- ENTRIES SUPPLIED
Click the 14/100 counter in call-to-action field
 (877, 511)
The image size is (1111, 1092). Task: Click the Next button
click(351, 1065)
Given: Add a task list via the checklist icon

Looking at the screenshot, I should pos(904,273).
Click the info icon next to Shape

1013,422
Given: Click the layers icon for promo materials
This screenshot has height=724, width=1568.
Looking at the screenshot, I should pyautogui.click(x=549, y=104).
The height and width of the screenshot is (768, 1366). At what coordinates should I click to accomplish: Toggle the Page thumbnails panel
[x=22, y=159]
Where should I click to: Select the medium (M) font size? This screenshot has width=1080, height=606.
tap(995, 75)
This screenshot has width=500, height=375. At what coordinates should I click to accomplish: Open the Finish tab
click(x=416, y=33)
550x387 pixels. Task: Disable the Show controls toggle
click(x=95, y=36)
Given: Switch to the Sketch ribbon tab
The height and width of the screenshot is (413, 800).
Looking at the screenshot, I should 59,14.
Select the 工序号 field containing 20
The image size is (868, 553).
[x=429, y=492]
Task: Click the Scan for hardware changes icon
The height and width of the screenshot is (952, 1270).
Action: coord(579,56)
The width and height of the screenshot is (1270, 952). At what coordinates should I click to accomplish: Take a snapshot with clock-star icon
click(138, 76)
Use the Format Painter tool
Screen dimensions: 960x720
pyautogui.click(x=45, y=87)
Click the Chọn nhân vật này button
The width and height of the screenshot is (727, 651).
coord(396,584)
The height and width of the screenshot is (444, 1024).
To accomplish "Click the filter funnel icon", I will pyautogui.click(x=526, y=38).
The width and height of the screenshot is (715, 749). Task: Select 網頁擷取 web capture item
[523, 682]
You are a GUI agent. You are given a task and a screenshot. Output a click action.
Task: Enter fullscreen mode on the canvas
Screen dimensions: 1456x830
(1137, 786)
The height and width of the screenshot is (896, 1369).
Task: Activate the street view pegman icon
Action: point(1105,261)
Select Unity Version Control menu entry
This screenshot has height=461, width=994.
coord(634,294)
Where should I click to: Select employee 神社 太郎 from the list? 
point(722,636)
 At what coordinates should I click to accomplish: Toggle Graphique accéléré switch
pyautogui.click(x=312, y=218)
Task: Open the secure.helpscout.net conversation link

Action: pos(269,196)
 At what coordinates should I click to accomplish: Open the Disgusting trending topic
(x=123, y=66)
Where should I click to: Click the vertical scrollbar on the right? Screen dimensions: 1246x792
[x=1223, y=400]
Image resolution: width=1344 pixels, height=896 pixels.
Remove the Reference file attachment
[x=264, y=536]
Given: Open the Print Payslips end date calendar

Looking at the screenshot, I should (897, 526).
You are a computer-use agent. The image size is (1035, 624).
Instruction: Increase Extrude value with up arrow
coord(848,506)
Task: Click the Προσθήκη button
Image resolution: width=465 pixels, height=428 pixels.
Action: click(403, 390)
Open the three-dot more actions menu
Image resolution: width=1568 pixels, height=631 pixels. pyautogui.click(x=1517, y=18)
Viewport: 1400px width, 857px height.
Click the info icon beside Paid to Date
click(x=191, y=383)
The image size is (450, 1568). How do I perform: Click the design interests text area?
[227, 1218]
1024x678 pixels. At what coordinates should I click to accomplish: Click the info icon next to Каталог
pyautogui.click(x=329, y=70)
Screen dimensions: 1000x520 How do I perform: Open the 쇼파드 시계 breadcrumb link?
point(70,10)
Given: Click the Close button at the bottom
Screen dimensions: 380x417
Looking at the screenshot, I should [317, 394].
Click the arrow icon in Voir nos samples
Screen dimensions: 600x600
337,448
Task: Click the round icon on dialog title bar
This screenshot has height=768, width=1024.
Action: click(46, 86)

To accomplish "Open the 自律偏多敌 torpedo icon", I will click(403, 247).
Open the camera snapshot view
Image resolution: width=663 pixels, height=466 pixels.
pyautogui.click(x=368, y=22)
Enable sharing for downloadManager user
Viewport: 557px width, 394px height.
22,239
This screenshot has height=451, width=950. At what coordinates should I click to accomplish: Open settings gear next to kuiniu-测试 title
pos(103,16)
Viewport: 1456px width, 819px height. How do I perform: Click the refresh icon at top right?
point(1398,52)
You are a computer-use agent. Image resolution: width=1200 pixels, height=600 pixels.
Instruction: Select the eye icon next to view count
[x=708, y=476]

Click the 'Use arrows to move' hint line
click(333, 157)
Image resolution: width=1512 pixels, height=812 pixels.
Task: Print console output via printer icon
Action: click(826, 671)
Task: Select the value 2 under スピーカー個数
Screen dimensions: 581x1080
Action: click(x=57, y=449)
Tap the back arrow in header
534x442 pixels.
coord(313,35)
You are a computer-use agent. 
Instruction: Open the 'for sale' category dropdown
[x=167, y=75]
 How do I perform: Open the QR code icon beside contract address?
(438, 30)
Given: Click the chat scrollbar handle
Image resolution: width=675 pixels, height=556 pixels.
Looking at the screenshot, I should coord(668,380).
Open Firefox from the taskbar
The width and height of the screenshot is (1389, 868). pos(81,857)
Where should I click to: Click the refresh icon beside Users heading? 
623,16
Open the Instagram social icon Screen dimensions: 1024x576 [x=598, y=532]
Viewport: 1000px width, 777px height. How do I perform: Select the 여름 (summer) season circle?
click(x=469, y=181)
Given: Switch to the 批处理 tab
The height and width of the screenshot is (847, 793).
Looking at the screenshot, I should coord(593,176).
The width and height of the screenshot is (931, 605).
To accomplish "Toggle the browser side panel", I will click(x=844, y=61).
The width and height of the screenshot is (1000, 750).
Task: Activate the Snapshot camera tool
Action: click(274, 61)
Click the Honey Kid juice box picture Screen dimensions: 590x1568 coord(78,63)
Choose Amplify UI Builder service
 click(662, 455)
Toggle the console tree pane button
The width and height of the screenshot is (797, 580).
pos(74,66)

- TASK TO COMPLETE
State how many lines of the records above contain the string "size" with matching case, and give only the number.

- FULL RESPONSE
5